What on Earth is moe?
That's a question that you really can't tackle. There's the budding/burning love definition tossed around a lot, but that really doesn't do much for me in trying to come to terms with the concept. I can point to shows like K-ON and most any romantic comedy, where I find myself excited whenever a particular character comes on screen. It does translate itself into an affection towards the character. Just look at my love of Kagami of Lucky Star, for example.
Really, it's nothing all that special when you think about it: it's the love of fictional characters. I think what distinguishes the "moe" from simply loving a character in any sort of work is the culture that surrounds it in Japan -- how aware everyone is about it, and how much of a commerce it's been boiled down to.
What I mean is that in the past several years, moe has literally become an economic force. You see towns with ailing tourism getting an otaku makeover, or businesses will moe-fy their products in order for it to sell more. And so more and more products -- especially shows -- are geared towards include some moe (or be entirely made up of it) in order to sell better, both as a show and in the ancillary market where hardcore fans will buy excessive amounts of items related to the character of their desire.
It's not as though creators go out with the intention of creating moe works, but there are many steps in the whole process of getting a manga and anime put together and released to the public, so somewhere in there is a conscious decision to include moe. While I'm a bit out of the current scene of what's happening in Japan, moe is still a driving force in what gets made and what is successful, although I have to wonder how long the trend will last.
The danger of moe
This is what both Katayama and Thompson were talking about, to an extent. From Thomspon's article, part of the danger of moe is the mixed motives people have in their love of moe -- especially towards underaged girls, one of the largest moe generators (just look at Azumanga Daioh, Yotsuba, and the like.)

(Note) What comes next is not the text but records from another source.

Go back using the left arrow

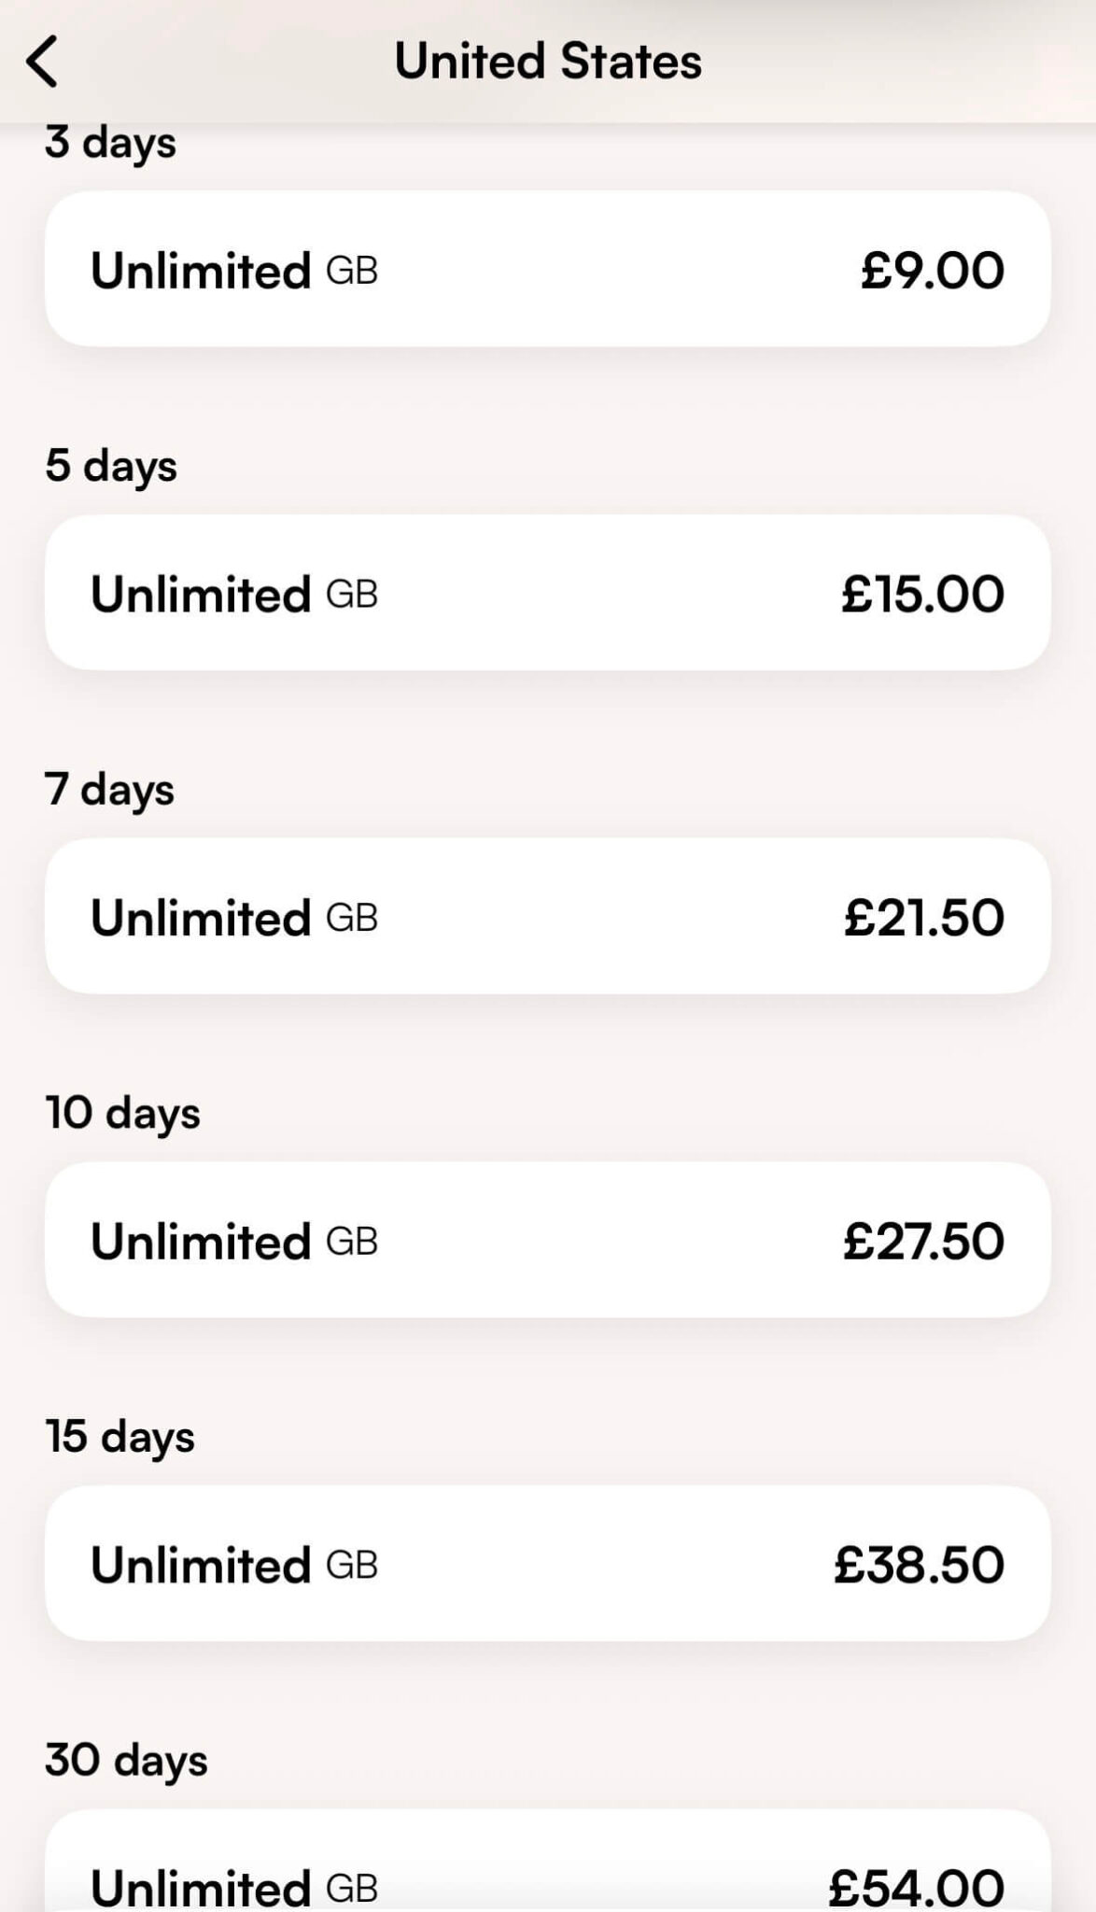pyautogui.click(x=43, y=62)
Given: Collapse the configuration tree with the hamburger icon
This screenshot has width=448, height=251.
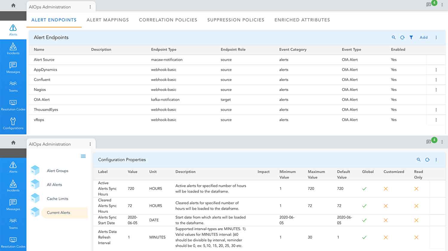Looking at the screenshot, I should pyautogui.click(x=83, y=156).
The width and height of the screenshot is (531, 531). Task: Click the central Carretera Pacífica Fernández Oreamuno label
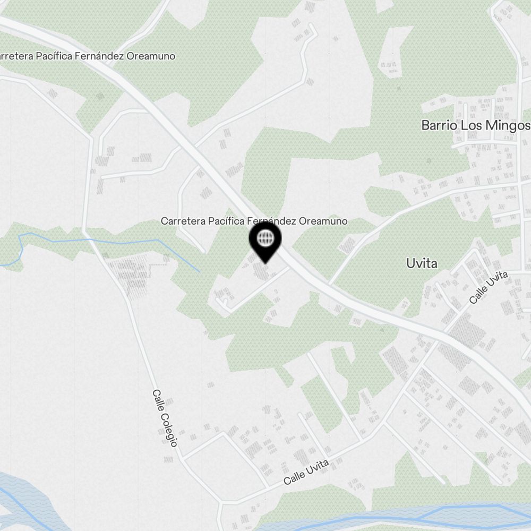tap(254, 221)
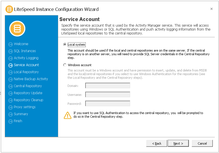The image size is (219, 153).
Task: Click the arrow icon beside Central Repository
Action: click(x=10, y=86)
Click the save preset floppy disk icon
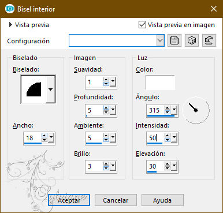The height and width of the screenshot is (213, 223). pyautogui.click(x=174, y=40)
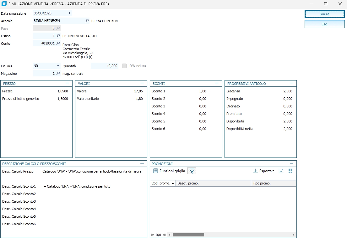Click the chart icon in Promozioni toolbar

click(x=281, y=171)
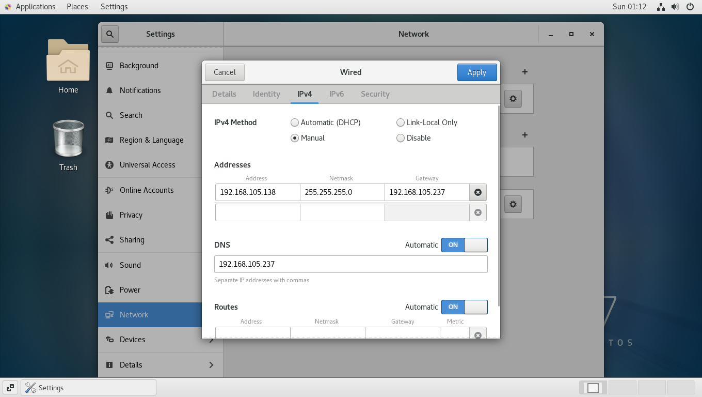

Meanwhile, Katayama's article shows things from a state wheere people have crossed the line -- gone over into a more extreme level of 2-D love. While certainly not the norm, it is a headline grabber and a popular target. for lampooning otaku. To me, it shows the power of moe and how strongly it can affect those who have bad luck in life.
What moe means to me
Really, it depends on the character. A character like Kagami is someone who I'd want to marry. Someone like Triella from Gunslinger Girl is what I'd like to see in a daughter of my own. The thing is, all these characters represent idealized traits that I'd love to see. I don't expect to actually find someone who is just like Kagami, but if I found someone who was actually responsible, but had a much more personal side that also tolerated my otakudom? Sign me up.
That's the same feeling I got when talking with Topher about Yuki fromThe Melancholy of Suzumiya Haruhi. She's the antithesis of the loud, noisy, and drunk girls you find all across the Eastern seaboard. Again, it's about the personality and what she represents. Sure, Yuki and Kagami look nice to both of us, but it's really the meaning behind the character that we're in love with, and I think that's true for a lot of people. We're not buying daimakura with girls on them, because the attraction simply doesn't work that way.
So, that's what moe means to me. What about for the rest of you? How do you view your own attractions towards fictional characters? What about the moe scene in general?